Boost Your Earnings and Use the Extra Money Toward Repaying Your Mortgage Loan
A wonderful way to cut short the life of your loan is to work on making more money to make extra payments on the existing mortgage loan. You could consider starting a small side business. You could also sell products on eBay or Amazon. Say NO to impulsive purchases and save aside some money in a separate piggy bank for your loan, or embark on freelance opportunities if you have time. Triumph over existing loans by using one or more of these tricks and tips to reduce the tenor and pay much lesser interest. Remember that you always deserve to save more of your money!

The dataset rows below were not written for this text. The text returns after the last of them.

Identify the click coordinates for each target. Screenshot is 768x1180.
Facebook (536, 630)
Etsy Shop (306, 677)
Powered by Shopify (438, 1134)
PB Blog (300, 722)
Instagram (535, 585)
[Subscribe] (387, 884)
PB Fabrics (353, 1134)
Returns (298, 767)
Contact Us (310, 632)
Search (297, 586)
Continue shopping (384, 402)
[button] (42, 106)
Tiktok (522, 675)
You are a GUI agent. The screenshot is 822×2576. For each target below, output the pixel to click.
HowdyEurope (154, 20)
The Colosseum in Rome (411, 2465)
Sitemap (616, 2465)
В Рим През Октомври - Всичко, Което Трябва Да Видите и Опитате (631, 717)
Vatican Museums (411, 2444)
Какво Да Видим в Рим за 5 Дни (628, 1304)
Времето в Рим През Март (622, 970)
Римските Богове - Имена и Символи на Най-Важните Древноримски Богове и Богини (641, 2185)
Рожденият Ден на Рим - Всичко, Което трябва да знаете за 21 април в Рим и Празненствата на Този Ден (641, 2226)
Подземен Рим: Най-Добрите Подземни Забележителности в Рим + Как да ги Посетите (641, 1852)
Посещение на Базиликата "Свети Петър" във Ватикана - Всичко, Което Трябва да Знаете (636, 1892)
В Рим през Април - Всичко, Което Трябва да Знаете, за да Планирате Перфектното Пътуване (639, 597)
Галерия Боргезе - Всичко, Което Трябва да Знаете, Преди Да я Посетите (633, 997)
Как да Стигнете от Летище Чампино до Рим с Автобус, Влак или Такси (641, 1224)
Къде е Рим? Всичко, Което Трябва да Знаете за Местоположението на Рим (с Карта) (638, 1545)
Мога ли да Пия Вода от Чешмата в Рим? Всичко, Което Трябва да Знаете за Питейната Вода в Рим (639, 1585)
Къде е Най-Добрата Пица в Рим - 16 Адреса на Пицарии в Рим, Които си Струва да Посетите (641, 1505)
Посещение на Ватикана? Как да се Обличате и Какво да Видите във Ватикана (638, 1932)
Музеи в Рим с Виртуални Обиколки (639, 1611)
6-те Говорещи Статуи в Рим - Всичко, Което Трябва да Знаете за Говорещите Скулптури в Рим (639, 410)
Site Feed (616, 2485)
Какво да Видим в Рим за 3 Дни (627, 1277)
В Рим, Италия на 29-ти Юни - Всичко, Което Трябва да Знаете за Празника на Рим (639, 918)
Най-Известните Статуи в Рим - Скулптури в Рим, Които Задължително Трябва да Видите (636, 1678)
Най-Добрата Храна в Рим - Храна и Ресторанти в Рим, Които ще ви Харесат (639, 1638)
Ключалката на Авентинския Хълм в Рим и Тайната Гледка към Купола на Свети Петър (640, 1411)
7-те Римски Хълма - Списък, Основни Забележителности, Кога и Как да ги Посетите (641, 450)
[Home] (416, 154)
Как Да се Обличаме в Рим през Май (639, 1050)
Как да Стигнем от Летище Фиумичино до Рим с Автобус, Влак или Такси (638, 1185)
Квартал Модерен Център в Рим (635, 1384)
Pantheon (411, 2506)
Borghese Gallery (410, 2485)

Save More for a Higher down Payment
When you are considering availing of a mortgage loan, try and save 20 per cent or more of the price of the property. You can use this amount to make the down payment. A higher downpayment coupled with higher EMI amounts will help you repay the loan much faster than what it would take if you made a nominal down payment and opted for lower EMIs.
Make More Frequent Payments on Your Existing Mortgage Loans
Most repayment tenors begin from 10 years and go up to 30 years in the case of mortgage loans. Instead of going for the longest tenor, you could try to opt for the lowest option. In such cases, you will be on track to repay the loan in a decade. Make use of an online mortgage loan calculator to select a tenor that allows the EMI to fit your budget. Also, factor in other expenses you might have in the future, such as marriage or your child’s education.
Use Unprecedented Earning to Make Mortgage Loan Part Payments
Be it your holiday bonus from work or an income tax refund, a guaranteed way to lower your mortgage loan liability is to make use of these earnings to pay off the loan faster. This will not affect your expenses or the monthly budget. If your lender does not charge a penalty or levy ad hoc part payments you make, then you must opt for this strategy. All you need to do is, inform your lender that some extra payments could come through in a financial year.
What would work for you is up to you to decide. However, if your debt is piling up, ensure that you have a plan to finish it.